Aussi, des risques ont été soulignés par Bpifrance sur cette mission, notamment dans les cas de contentieux d'entreprises. Lors de liquidations, la récupération des déclarations et pièces justificatives a pu se révéler difficile, mettant en péril le recouvrement de la créance. Les services de l'État ont pu depuis 2015 simplifier les démarches et l'arrêt des comptes n'est plus nécessaire, les mandataires sociaux pouvant ainsi transmettre uniquement une déclaration. Selon Bpifrance, les montants non recouvrés ont représenté des montants importants . En 2015, ce sont 30 millions d'euros de créances qui n'auraient pu être recouvrés, conduisant à un resserrement de la politique du risque en 2015. Les simplifications apportées par l'État ont cependant permis un nouvel assouplissement de la politique du risque.

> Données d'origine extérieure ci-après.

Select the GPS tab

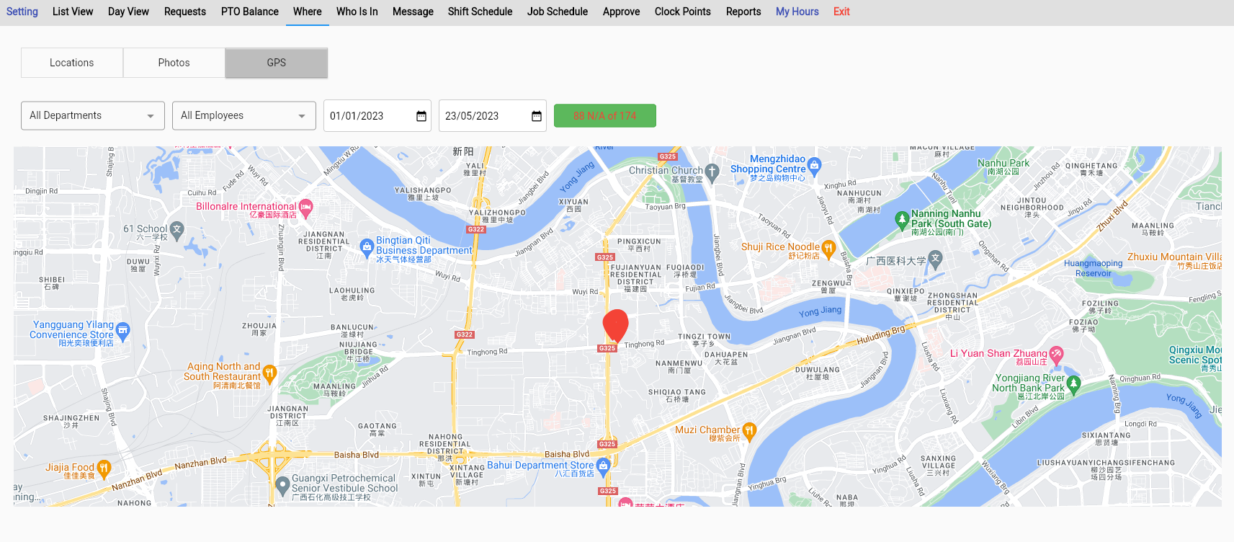[x=277, y=63]
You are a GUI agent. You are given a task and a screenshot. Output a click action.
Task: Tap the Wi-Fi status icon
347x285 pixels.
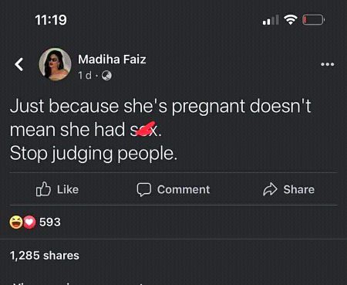pos(291,19)
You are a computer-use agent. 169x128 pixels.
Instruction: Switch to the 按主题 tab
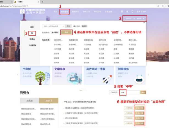click(x=29, y=101)
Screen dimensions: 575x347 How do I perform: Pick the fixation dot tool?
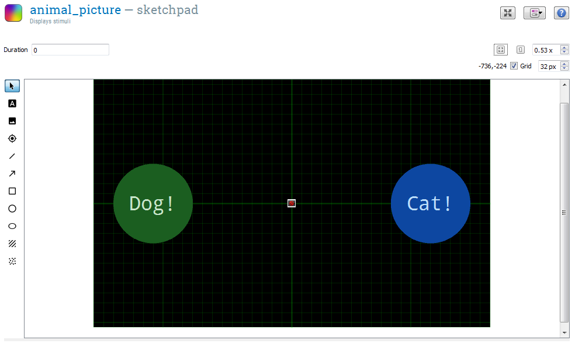tap(12, 138)
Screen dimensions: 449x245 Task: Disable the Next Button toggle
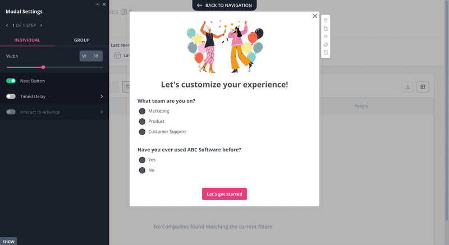coord(11,81)
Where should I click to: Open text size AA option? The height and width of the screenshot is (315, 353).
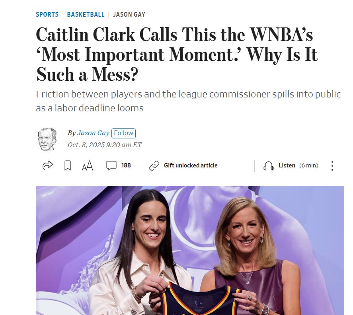87,165
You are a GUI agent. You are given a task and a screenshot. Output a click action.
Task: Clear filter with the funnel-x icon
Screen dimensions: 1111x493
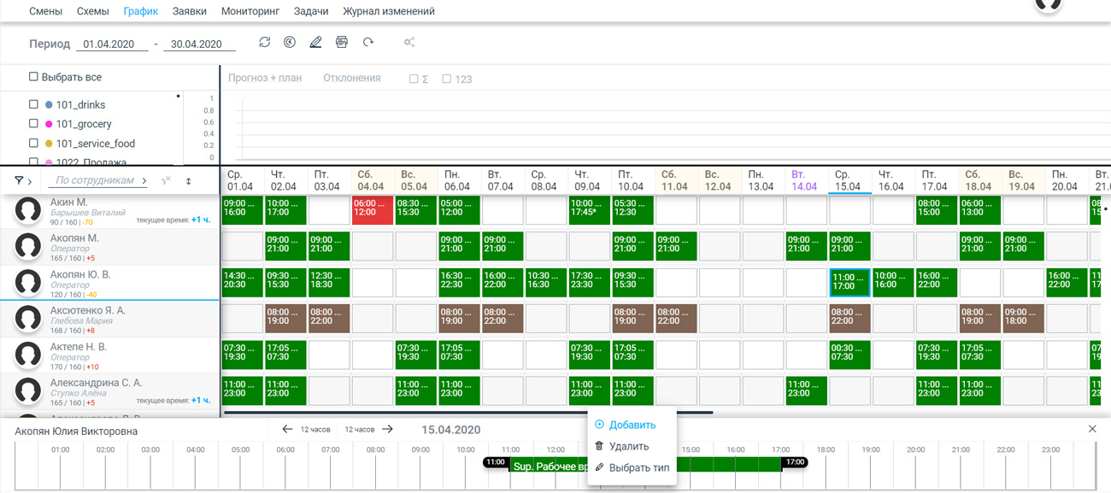pos(167,180)
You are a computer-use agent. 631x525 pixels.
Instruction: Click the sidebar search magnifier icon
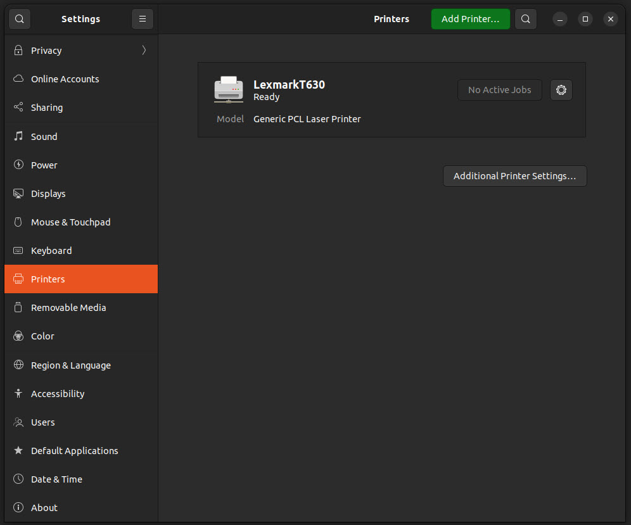point(20,19)
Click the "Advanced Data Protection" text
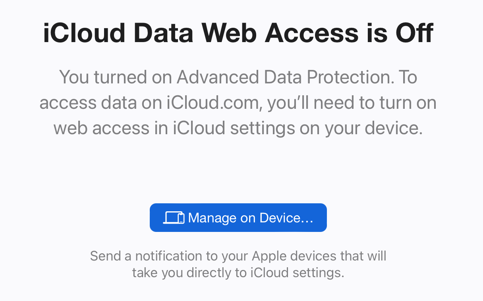 [284, 77]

4. Une fine connaissance du paysage industriel et commercial français
La mission assumée par Bpifrance et ses directions régionales dans le cadre du préfinancement du CICE a montré la pleine pertinence de cette institution financière publique . Il a également été une réelle vitrine pour cette « nouvelle » banque publique, avec des retours très favorables en termes d'image de la part du secteur économique et notamment des petites entreprises. Bpifrance a acquis avec cette mission une connaissance et une expérience précises du paysage industriel et commercial français.
Au-delà du rôle national moteur que doit conserver Bpifrance, cette expérience montre la pertinence de banques publiques territoriales , à l'échelon régional, en complément de Bpifrance. Plus que des directions régionales de Bpifrance, un réseau de banques publiques territoriales doit se constituer. Elles s'appuieraient sur une connaissance des réseaux et spécificités locaux. Véritables interlocutrices des entreprises, intégrées aux politiques publiques locales, de telles structures ont pleine vocation à s'insérer dans des logiques de développement régional.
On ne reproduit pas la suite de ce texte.